Este domingo 8 de febrero, de 14 a 20 horas, la comunidad religiosa afrodescendiente convoca a celebrar el Día de la Gran Madre Yemanjá en el Ile Ase Osun Doyo, ubicado en Húsares 476, Villa Tesei, con música en vivo, comidas típicas afrobrasileñas y un mensaje político claro: Argentina también es afro.
La jornada es organizada por la Asociación Civil Ile Ase Osun Doyo, junto a Me Leva Que Eu Vou y la Federación F.A.B.A., con el acompañamiento de la Municipalidad de Hurlingham. No se trata solo de una fiesta: es una acción cultural y espiritual que se inscribe en los lineamientos del Segundo Decenio Internacional de los Afrodescendientes 2025–2034, proclamado por la ONU, cuyo eje central es la reivindicación, visibilización y erradicación del racismo estructural.

Yemanjá: la madre del mar y la memoria que no pudieron borrar
Yemanjá —orixá del mar, de la maternidad y del origen— es venerada en toda América Latina desde hace décadas. Cada 2 de febrero, miles de personas se congregan en playas para ofrecerle flores, cantos y pedidos. En Río Vermelho, Salvador de Bahía, la celebración convoca multitudes y forma parte del calendario oficial de varios estados brasileños. Esa historia también atraviesa la Argentina, aunque durante años fue negada, folklorizada o directamente silenciada.
La insistencia en que “en Argentina no se celebra a Yemanjá” no es ingenua: es una operación de blanqueamiento cultural que busca borrar la presencia afrodescendiente del relato nacional. Frente a esa violencia simbólica, la celebración en Hurlingham se planta como un acto de reparación histórica y espiritual.

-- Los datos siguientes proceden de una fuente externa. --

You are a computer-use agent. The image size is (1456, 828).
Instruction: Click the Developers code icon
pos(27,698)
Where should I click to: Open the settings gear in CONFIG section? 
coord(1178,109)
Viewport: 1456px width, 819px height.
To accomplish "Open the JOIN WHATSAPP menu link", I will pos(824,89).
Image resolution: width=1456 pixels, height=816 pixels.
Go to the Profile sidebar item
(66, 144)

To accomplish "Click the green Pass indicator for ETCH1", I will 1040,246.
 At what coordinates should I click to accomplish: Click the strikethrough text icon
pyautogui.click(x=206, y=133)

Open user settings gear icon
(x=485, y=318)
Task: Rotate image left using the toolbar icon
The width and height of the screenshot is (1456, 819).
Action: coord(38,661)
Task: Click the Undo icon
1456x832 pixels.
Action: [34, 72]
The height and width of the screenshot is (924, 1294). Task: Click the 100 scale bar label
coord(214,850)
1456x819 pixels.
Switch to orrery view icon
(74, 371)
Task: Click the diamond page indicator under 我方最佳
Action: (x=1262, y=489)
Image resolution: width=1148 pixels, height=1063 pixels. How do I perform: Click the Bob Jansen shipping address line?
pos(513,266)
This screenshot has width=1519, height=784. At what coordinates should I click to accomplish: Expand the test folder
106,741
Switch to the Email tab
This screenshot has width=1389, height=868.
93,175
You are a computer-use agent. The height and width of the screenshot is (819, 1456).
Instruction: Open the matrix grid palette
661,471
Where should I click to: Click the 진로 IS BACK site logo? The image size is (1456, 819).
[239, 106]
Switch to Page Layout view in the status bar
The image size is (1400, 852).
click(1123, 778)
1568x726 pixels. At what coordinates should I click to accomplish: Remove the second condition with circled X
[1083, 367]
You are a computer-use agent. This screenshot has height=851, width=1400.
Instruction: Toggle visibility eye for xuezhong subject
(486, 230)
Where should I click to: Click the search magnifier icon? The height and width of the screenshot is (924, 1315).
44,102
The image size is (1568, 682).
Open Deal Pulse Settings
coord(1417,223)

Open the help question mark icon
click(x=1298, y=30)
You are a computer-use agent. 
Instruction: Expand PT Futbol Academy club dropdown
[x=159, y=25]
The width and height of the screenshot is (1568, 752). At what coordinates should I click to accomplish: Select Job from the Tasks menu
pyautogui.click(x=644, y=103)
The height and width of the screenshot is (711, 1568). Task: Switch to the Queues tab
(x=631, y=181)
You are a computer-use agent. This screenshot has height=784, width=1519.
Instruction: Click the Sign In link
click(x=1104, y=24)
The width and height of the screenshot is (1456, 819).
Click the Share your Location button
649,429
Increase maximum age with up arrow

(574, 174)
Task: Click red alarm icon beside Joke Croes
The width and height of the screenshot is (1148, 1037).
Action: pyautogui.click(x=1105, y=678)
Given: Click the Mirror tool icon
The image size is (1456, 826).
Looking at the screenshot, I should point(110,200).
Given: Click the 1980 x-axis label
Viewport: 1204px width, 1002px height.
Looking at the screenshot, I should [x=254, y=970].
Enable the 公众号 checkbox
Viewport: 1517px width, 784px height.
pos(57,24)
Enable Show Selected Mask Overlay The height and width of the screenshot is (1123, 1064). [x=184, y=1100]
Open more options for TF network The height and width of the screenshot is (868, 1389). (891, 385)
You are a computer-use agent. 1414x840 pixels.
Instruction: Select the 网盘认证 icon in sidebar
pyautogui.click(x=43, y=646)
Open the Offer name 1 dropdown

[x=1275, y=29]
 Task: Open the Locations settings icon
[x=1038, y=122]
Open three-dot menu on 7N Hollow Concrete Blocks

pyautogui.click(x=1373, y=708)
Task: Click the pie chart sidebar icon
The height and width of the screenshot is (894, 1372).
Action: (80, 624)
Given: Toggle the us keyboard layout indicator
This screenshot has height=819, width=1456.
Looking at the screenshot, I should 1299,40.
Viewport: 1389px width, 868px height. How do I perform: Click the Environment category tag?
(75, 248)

Fe, territorio y política pública
Desde las organizaciones convocantes subrayan que el reconocimiento de estas prácticas religiosas es clave para combatir la intolerancia religiosa, la discriminación y la invisibilización que aún persisten. La actividad no solo convoca a creyentes, sino a toda la comunidad, en una apuesta por abrir el espacio público a una diversidad que históricamente fue expulsada de él. FESTA DE IEMANJA COMUNICADO PRE…
En tiempos donde el racismo vuelve a expresarse sin pudor en discursos oficiales y mediáticos, celebrar a Yemanjá es también una forma de resistencia. Una forma de decir que la espiritualidad afro no es pasado ni exotismo: es presente vivo, comunidad organizada y memoria en movimiento.
Porque no hay democracia cultural sin reconocimiento.
Porque no hay identidad nacional sin verdad histórica.
Y porque, aunque a algunos les incomode, Argentina también es afro.